インド教育事情
今回は「黒部さん家の教育回顧録」を一回お休みさせていただき、インド最新教育事情をお届けしたいと思います。
年末から新年にかけてインドに行ってきた。目的は本場でボリウッドダンスのレッスンを受ける事と、先生を探す事、そして以前に先生をしてもらったインド人の先生に赤ちゃんが産まれたので、そのお祝いを持ってインドまで出かけた。場所はデリーから車で6時間かかるパンジャブ州のチャンディガールである。私たちがインド人のトレードマークのように思っているターバンを頭に巻いたインド人が多い街でもある。彼らはシーク教徒で、元来体が大きく健常なので、軍隊やポリスは殆どがシーク教徒達である。一見帽子のように見えるターバンは、長い布を巻き付けて納める。朝寝坊をして遅刻しそうでも、である。
さて、インドの教育事情である。現在インドは新しい首相Mottiのリーダーシップで国民の結託が強く、これが経済を力強く牽引している。アメリカでタクシーに乗るとオバマ大統領の悪口が殆どであるが、インドでは” We love Motti”
で支持率が高い。なぜ?と聞くと、即断即実行なのだそうだ。ただ支持率の高い大統領は暗殺の危険度も高いので、みな口々に”He is good until he died”などと言っている。首相暗殺事件の多いインドを身近に感じる。
そんなニューリーダ率いるインドであるが、相変わらずストリートキッズが多い。キッズだけではない、ストリートベイビーもいる。ようするに物乞いである。小さいのは2歳ぐらいの子が物乞いにくる。が、ここで驚くべきは彼らのENGLISHである。2歳児ぐらいの子が” give me money”と英語で言ってくる。
そこへ3歳児ぐらいの兄らしき子が” we are hungry”とこれまた流暢な英語で言ってくる。こちらが黙っていると” please give me some money、I have no father”と言ってくる。小学生ぐらいの子になると” You have money but I don’t have money and no house. I want to sleep tonight, please give me some money”とかなり長いセンテンスになってくる。英語塾どころか学校へも行っていない子が英語を話している姿は強烈だ。つまりこの英語が彼らのライフラインにもなる。英語が話せなければ食べて行けない現実を2歳のころから叩き込まれるのである。日本人も終戦直後、必要に迫られて英語を勉強した。もっとさかのぼると幕末に生きた人たちも開国と同時に、海外の文化を知ろうと必死で勉強した。ところが今、その必死になる物が見つからない。どうして英語が話せた方がいいの?英語が話せるといい事があるの?子供達の本音である。親にとっては自らの経験や体験から英語を話せるメリットが考えられるのだが、それにしても話せないと生きていけないなどとは思いもしない。

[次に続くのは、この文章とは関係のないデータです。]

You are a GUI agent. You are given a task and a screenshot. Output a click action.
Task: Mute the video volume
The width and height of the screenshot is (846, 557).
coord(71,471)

インドでは英語が準公用語となっている。街にはインターナショナルスクールの看板が所狭しとならんでいる。日本と同じで、看板のモデルとなる子供達は白人である。しかし実際にはインターナショナルスクールに通う子供達のモラルが問題になっているという。インド文化を否定するわけではないが、より以上にアメリカ文化、ヨーロッパ文化に啓蒙する。サリーを捨てジーンズになる。マサラドーサ(カレー味のポテトが入ったクレープ)よりもマクドナルドを選ぶ。ナマステのご挨拶をするよりHiを連発する。年上を尊ばない。物を大切にしない。買いあさる。などなど、これはインドで読んだ新聞に出ていた記事だが、インド人の親達は心配を始めている。
日本に帰国した日にあわてて神社に初詣にいった。着物姿こそ無かったが、子供達が「あけましておめでとうございます。」という声にほっとした。翌日ランゲージ?ハウスの幼稚部が始まった。インドのインターナショナルスクールの記事を読んでランゲージの園児たちのことが気になり、朝玄関に立って園児達を待った。「あけましておめでとうございます。」というと、みなゆっくりと元気な声で「あけましておめでとうございます。」とかえってきた。心の中でa
happy new yearといわない子供達にホットし、次の瞬間後ろから” See, Santa
came to my house !”という英語の声が聞こえた。新年早々バイリンガル幼稚園の醍醐味を感じていた。